Intervention de Nathalie Melin

Mission d'information Gratuité des transports collectifs — Réunion du 23 mai 2019 à 11:5
Audition de mmes claire spitzmuller chargée d'études économiques transport nathalie melin chargée d'études développement et M. John-David Nahon chargé des affaires parlementaires et institutionnelles de la ratp

Nathalie Melin, chargée d'études développement :

Les éléments que nous vous présentons sont issus de la dernière enquête globale Transport de la région Île-de-France de 2010 - la nouvelle est en cours d'actualisation, sous le pilotage d'Île-de-France Mobilités. Cette enquête nous permet de connaître la structure des déplacements à l'échelle de l'Île-de-France. Dans le cadre de cet objectif de gratuité, il importe de savoir où se situent les gisements de trafic routier.

À l'échelle de la région d'Île-de-France, en 2010, on comptait environ 41 millions de déplacements quotidiens : 40 % d'entre eux étaient effectués à pied, 40 % en voiture et 20 % en transports en commun. Depuis lors, le recours aux transports en commun a continué à progresser et la part de la voiture a plutôt stagné. La situation est différenciée selon les territoires : dans Paris, la part de marche à pied atteint 60 %, contre 53 % à l'échelle du coeur d'agglomération et moins dans la grande couronne. La part des déplacements en voiture particulière dans Paris intra-muros est aujourd'hui de l'ordre de 17 %. Si je puis m'exprimer ainsi, les transports en commun ont déjà fait le plein à Paris et il va être difficile de conquérir cette part résiduelle des déplacements effectués en voiture.

En revanche, 70 % des déplacements au sein de la région Île-de-France se font de banlieue à banlieue et, en la matière, les transports en commun ont une part modale beaucoup plus faible, puisqu'elle est inférieure à 20 %. Cette situation s'explique par la structure du réseau : un maillage très important du métro dans Paris, complété par le bus ; la grande force des radiales ferroviaires, les RER et les trains offrant des liaisons très efficaces entre Paris et la banlieue.

Envisager la gratuité pour diminuer la part de la voiture de banlieue à banlieue pose la question de la structure de notre réseau. Aujourd'hui, les déplacements en transport en commun imposent un passage par Paris, ce qui augmente les temps de trajet, une solution qui n'est pas très attractive.
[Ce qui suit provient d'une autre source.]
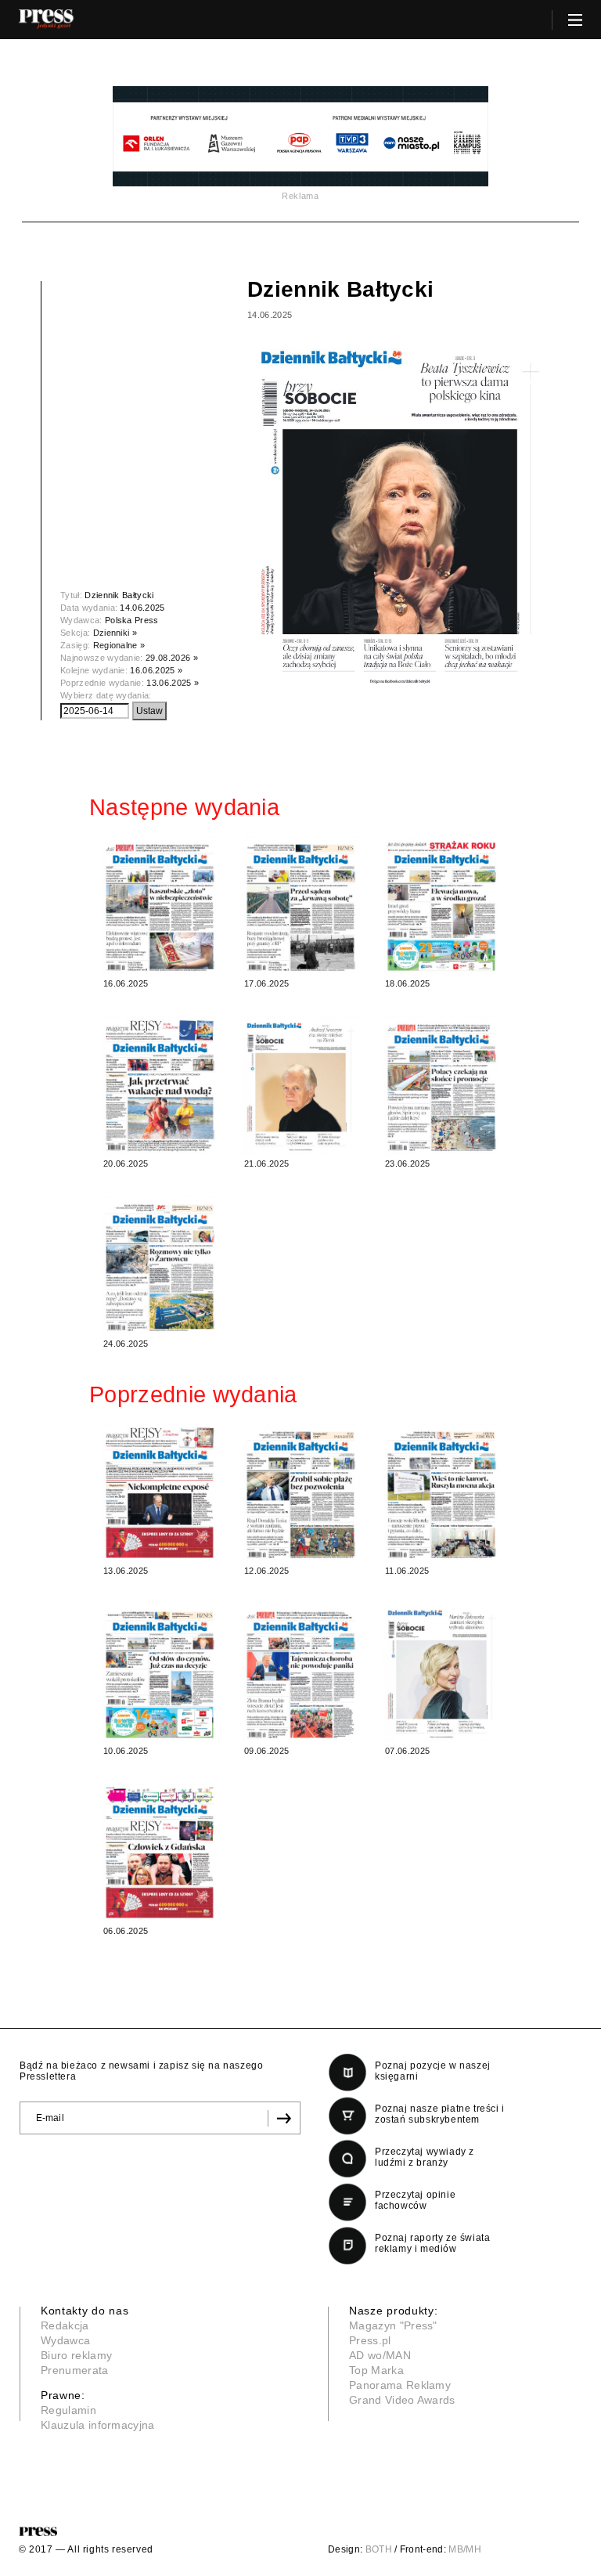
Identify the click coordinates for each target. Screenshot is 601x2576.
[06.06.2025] (159, 1852)
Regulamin (68, 2410)
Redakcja (65, 2325)
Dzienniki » (115, 632)
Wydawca (65, 2340)
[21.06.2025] (300, 1085)
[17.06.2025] (300, 905)
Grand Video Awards (402, 2400)
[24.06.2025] (159, 1265)
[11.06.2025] (441, 1492)
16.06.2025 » (156, 670)
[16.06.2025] (159, 905)
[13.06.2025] (159, 1492)
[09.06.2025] (300, 1672)
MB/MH (464, 2549)
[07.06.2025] (441, 1672)
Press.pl (370, 2340)
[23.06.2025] (441, 1085)
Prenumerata (75, 2370)
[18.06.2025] (441, 905)
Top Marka (376, 2370)
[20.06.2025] (159, 1085)
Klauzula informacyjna (98, 2425)
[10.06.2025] (159, 1672)
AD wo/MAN (380, 2355)
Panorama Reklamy (400, 2385)
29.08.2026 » (172, 657)
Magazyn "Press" (393, 2325)
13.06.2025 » (172, 682)
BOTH (378, 2549)
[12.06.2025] (300, 1492)
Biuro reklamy (76, 2355)
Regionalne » (119, 645)
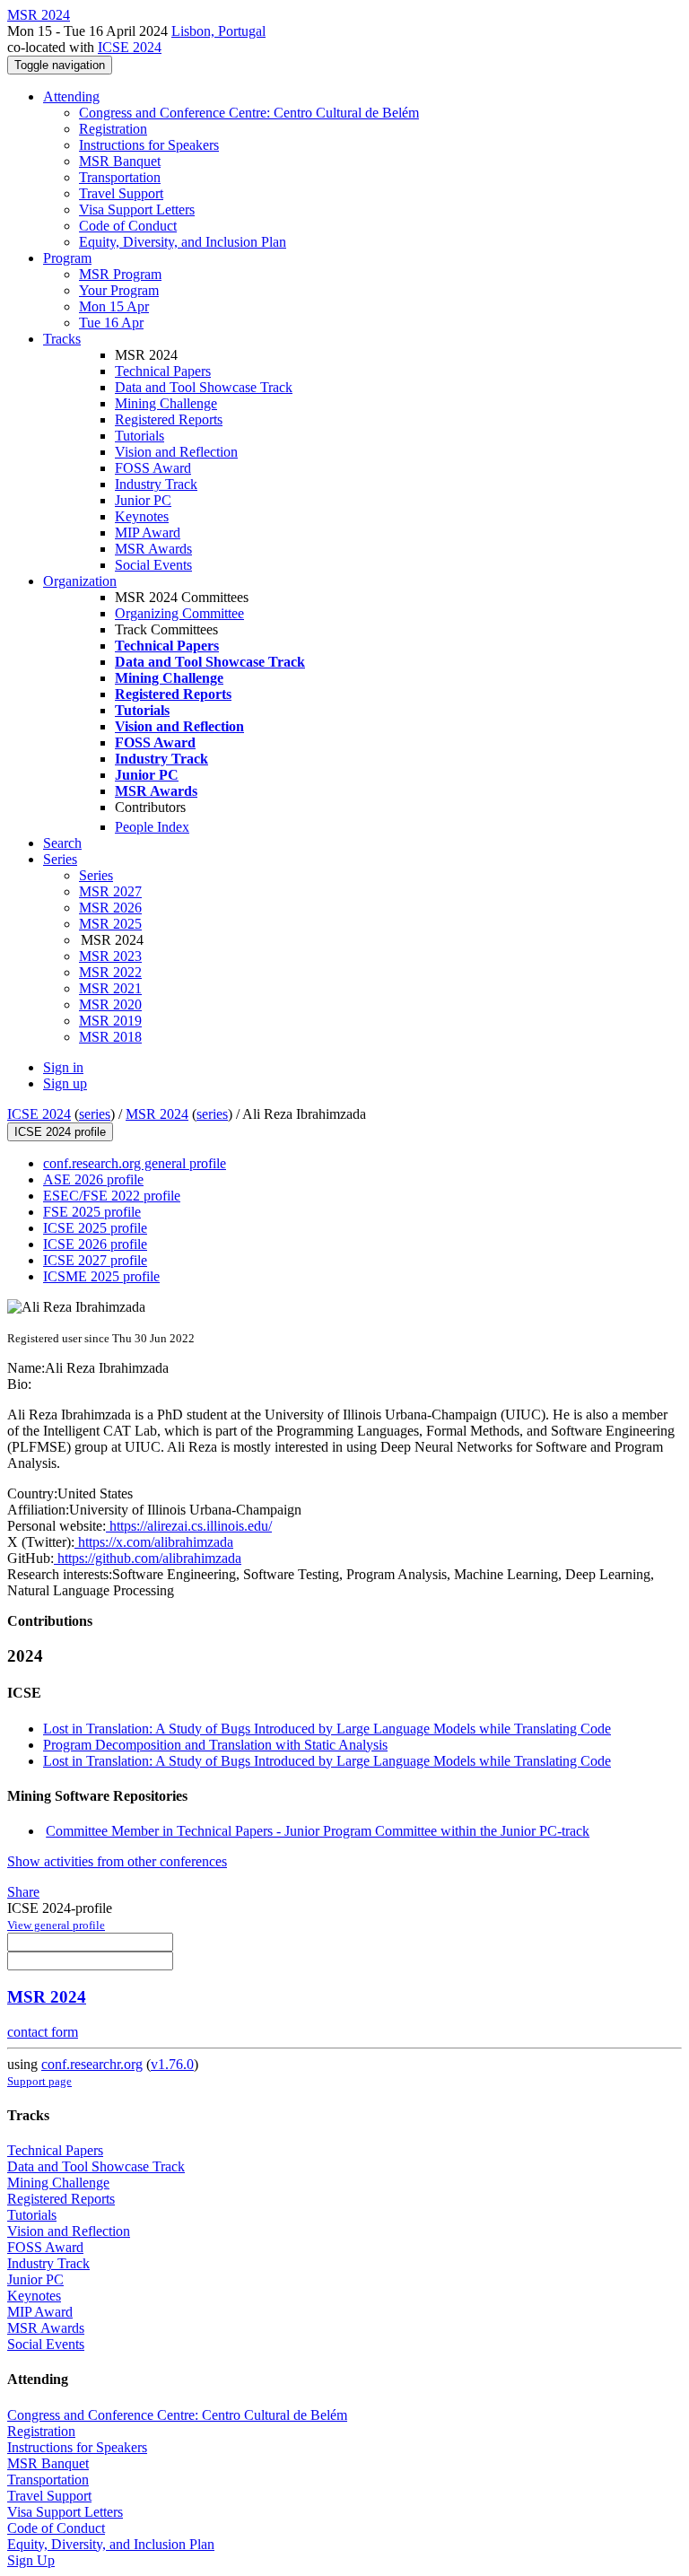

Qui plus est, les réseaux de Paris intra-muros sont déjà saturés.

Selon nous, il conviendra d'envisager la question de la gratuité lorsque le réseau aura été complété ; c'est tout le sens du projet du Grand Paris Express, avec, notamment la rocade de grand gabarit de la ligne 15. Cette rocade, maillée à l'ensemble des radiales, permettra vraiment de démultiplier les itinéraires possibles et aura un effet de décharge sur les réseaux intra-muros.

En termes de méthodologie, nous avons procédé à une estimation quantitative. Toutefois, la gratuité est une rupture par rapport aux pratiques actuelles. Il est donc compliqué de faire l'estimation d'une rupture, au regard notamment des incertitudes très fortes quant aux reports d'opportunités - alors que je marche dans la rue, je prends le bus qui passe ; aujourd'hui, je prends le bus parce qu'il pleut. Lever la contrainte de l'achat du titre de transport sera de nature à modifier les reports d'opportunités. Il est donc difficile d'appréhender l'ampleur de tous les reports sur les déplacements courts ou d'opportunité.

Aussi, il nous a paru intéressant de croiser les approches pour identifier les effets de la gratuité. Dans le cadre du groupe d'experts présidé par Jacques Rapoport, nous avons fourni une approche à partir d'outils de modélisation alors que l'approche d'Île-de-France Mobilités se fonde sur une analyse très fine de l'enquête globale Transport et du potentiel de déplacements reportables. Nos deux approches diffèrent surtout sur le segment des déplacements. L'ensemble des déplacements qui se font aujourd'hui à pied et pourraient l'être en transport en commun pour gagner du temps sont reportables. Dans les outils de modélisation à l'échelle régionale, ces déplacements très courts ne sont pas forcément bien pris en compte. En revanche, les deux estimations se rejoignent sur les effets portant sur les modes plus structurants.

Gardons à l'esprit que les déplacements courts impacteront très fortement le réseau de bus.

Pour procéder à notre analyse, nous avons eu recours à deux outils de prévision de trafic.

Premièrement, l'outil Global vise à évaluer les projets d'extension des réseaux, donc la création de nouvelles lignes de tramway, les prolongements des lignes de métro. Il vise l'heure de pointe du matin d'un jour ouvrable, l'enjeu étant le dimensionnement des réseaux. On peut se projeter aux horizons 2024 et 2030 en incluant les nouvelles lignes de transport, les évolutions urbaines.